* [Supplied passage]:

When I was told they were sending me Undisputed Truth, the new memoir by Mike Tyson, formerly the undisputed heavyweight champion of the world, I was expecting something a little lighter.

That may sound strange, since we’re talking about a man who has publicly struggled with addiction, bipolar disorder and anger management, not to mention being the behemoth behind eight-second knockouts. In recent years, Tyson has been having something of a renaissance. After a trio of self-effacing cameos in the Hangover movies, he followed up the popular Fox reality show Being Mike Tyson with a string of one-man shows called Undisputed Truth. Surely this was just a ghost-written companion to upsell the shows, right?

Wrong.

Far from being a work of image rehabilitation, it’s a brutal chronicle of violence, ambition, fear and abuse, all told in the distinctive voice of the fighter himself. Written with celebrity biographer Larry “Ratzo” Sloman, the book chronicles Tyson’s rise from his poverty-stricken childhood as a virtual orphan in the streets of Brownsville, Brooklyn, through his meteoric ascent in the world’s largest arenas and finally to his fall from grace—we’re talking drugs, alcohol, charges of abuse, multiple arrests and finally a 1992 rape conviction that sent him to prison, not to mention the loss of a fortune estimated to be north of $300 million. Undisputed Truth can’t even qualify as a cautionary tale, as a confessional epilogue details the August ESPN press conference where Tyson broke down, admitting that he was only six days sober.

It’s a hardcore read for sure. Tyson’s confessions have made headlines all over the world, and there are plenty to choose from. Fighting under the influence of cocaine and marijuana. Passing his drug tests using a fake penis called a “whizzer.” Threatening his ex-wife Robin Givens while Brad Pitt looked on, terrified. Whipping Mitch “Blood” Green in a street fight, breaking Tyson’s own hand. Stories so bad that Tyson, from his home in Las Vegas, admits that at one point he walked away from the book entirely.

* [Data to process]:
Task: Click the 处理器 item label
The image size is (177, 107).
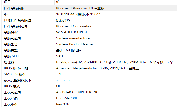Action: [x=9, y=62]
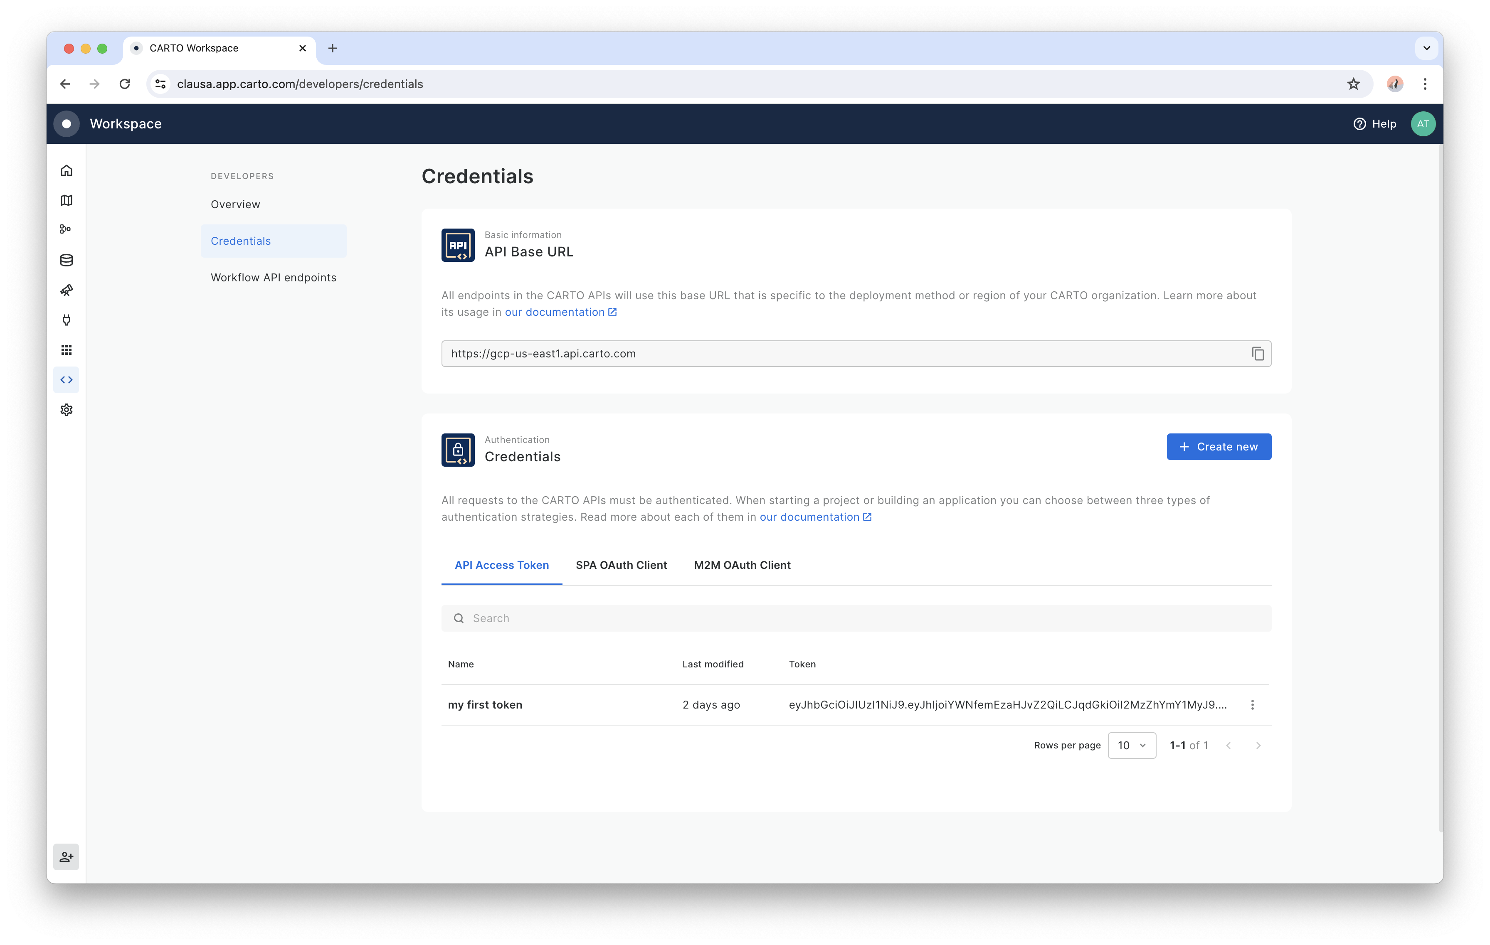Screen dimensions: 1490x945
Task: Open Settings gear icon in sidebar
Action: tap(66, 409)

* [To-do list]:
1: According to the review of the Tyson memoir, why can't Undisputed Truth even qualify as a cautionary tale?
2: Extract every line of the records word for word, omitting the pictures.
The review of the Tyson memoir and the records are separate material.

* [Final answers]:
1: A confessional epilogue describes the August ESPN press conference where Tyson broke down and admitted he was only six days sober.

2:
Task: Click the 处理器 item label
The image size is (177, 107).
Action: [x=9, y=62]
Screen dimensions: 1490x945
Task: Open Settings gear icon in sidebar
Action: tap(66, 409)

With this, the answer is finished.